No que observei, o padrão nasce quando a segunda é financiada com o instrumento da primeira. Uma linha de capital de giro, pensada para 90 dias, cobre uma necessidade que nunca foi temporária. No primeiro trimestre, funciona. No segundo, também. Depois disso, vira rotina — e a rotina é o disfarce do padrão: ninguém mais pergunta por que aquela linha está aberta.
A cada renovação, a taxa aplicada não é a que a diretoria planejou. É a que o mercado pratica naquele mês. Sem uma decisão explícita, o controle sobre o custo de capital da operação deixa de estar com quem administra a empresa e passa para o calendário de vencimento do contrato.
Como reconhecer
- A linha de capital de giro está aberta há mais de doze meses seguidos, sem que o saldo tenha zerado uma vez.
- A cada renovação, ninguém recalcula se a taxa mudou em relação à rodada anterior — o contrato simplesmente “rola”.
- Perguntado sobre o prazo da dívida de giro, o financeiro responde em meses, ainda que a necessidade que ela cobre seja permanente.
- A operação depende da renovação para não parar: sem ela, faltaria caixa já no mês seguinte.
- Parte da expansão de ativo fixo ou de capacidade instalada foi coberta, mesmo que parcialmente, por linhas de curto prazo.
- Não existe, na empresa, um responsável nomeado por revisar o motivo de cada renovação antes de assiná-la.
O que olhar na sua empresa
- Se o banco não renovasse esta linha na próxima data, a operação pararia? Se a resposta é sim, o que está classificado como “giro” pode ser estrutura.
- Existe, entre as operações ativas, alguma linha que não reduziu de tamanho nos últimos dois anos?

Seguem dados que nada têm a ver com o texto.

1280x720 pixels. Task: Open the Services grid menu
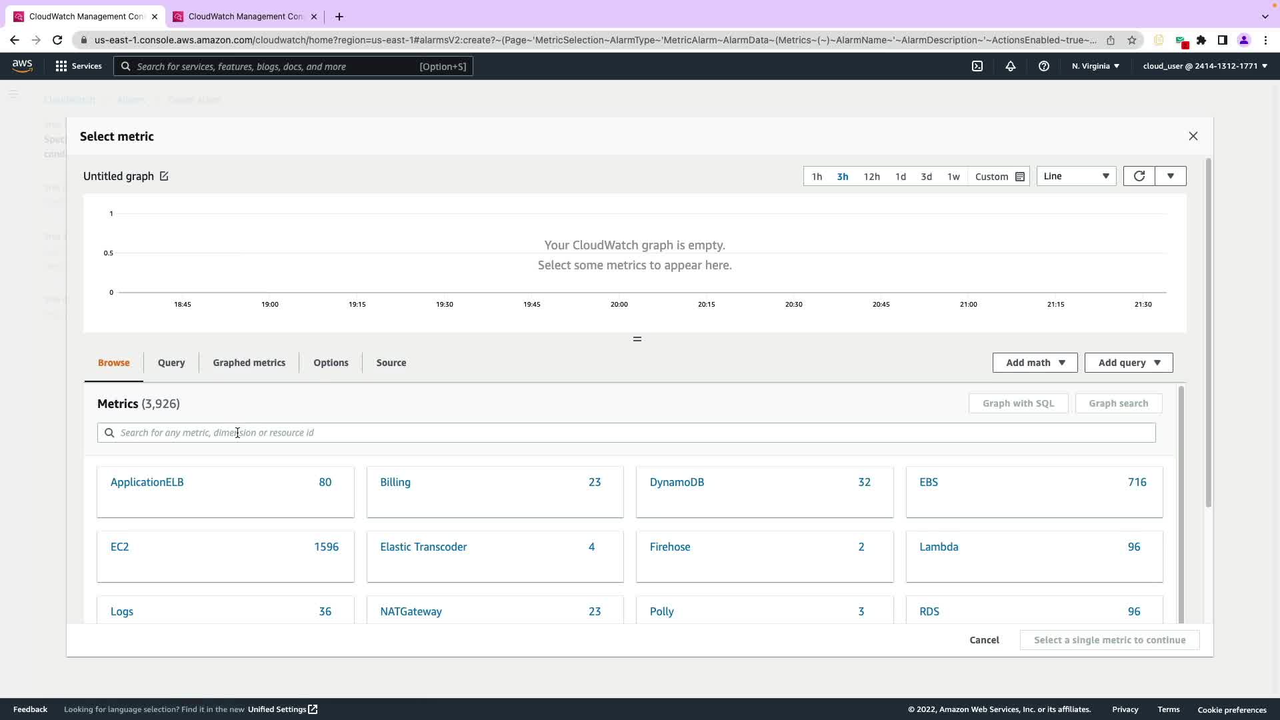79,66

- Quem é responsável por comparar a taxa de cada renovação com a taxa da renovação anterior?
- O prazo das dívidas de giro está alinhado ao prazo da necessidade que elas efetivamente financiam?
- Nos últimos dois anos, quantas vezes essa linha foi renovada sem que os termos originais fossem revistos?
Esteira que nunca para é decisão que nunca foi tomada — só adiada, renovação após renovação, até que o mercado a tome por você.